Researchers create first room temperature ReRAM
British scientists working for University College London have created the world’s first ReRAM memory, capable of working at room temperatures.
ReRAM is one of the technologies researchers are developing with a view to replacing traditional NAND flash for non-volatile storage systems, offering speeds far closer to that of volatile dynamic RAM (DRAM) modules.
Previous ReRAM prototypes, based on titanium dioxide, required exotic operating environments, including vacuum and extreme temperatures and therefore were not suitable for commercialization and mass use.

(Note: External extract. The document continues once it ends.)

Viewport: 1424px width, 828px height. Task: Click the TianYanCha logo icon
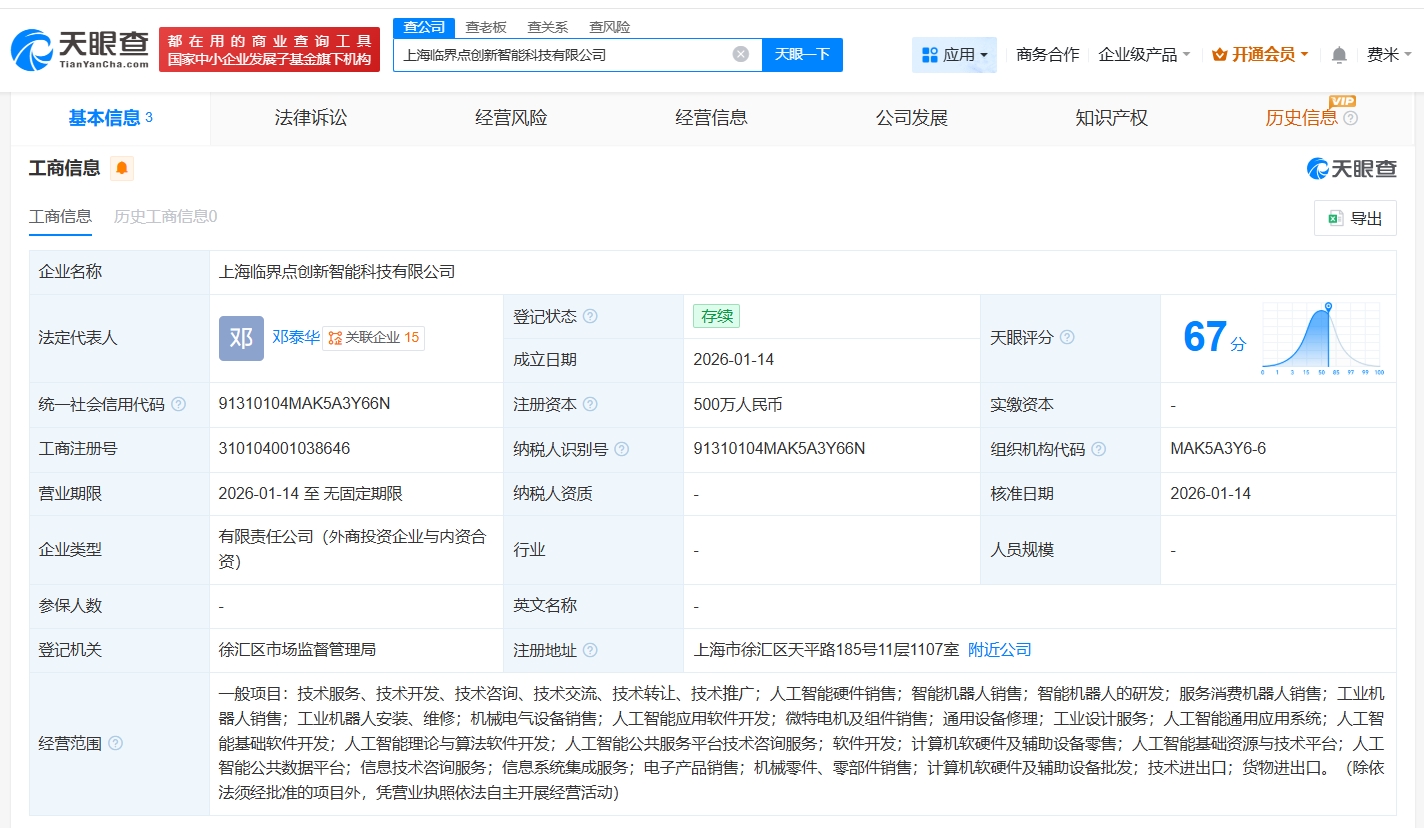click(32, 50)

The new ReRAM memory is based on silicon oxide and is capable of switching resistance significantly more efficiently than any other ReRAM prototype around, thanks to a novel silicon oxide structure whereby the arrangement of silicon atoms changes to form filaments of silicon within the solid silicon oxide. These filaments are significantly less resistive than the filament-free silicon oxide, providing the 1 to their absence’s 0 required for digital storage.
‘Our ReRAM memory chips need just a thousandth of the energy and are around a hundred times faster than standard flash memory chips,’ boasted Tony Kenyon of his team’s findings. ‘The fact that the device can operate in ambient conditions and has a continuously variable resistance opens up a huge range of potential applications.’
The ReRAM prototype could also be used to produce memristor hardware, which mimics the neurons in the brain, thanks to its ability to record a continuously variable resistance based on the last voltage that was applied.
The potential release date of a commercial version of the memory still lies in the (distant) future.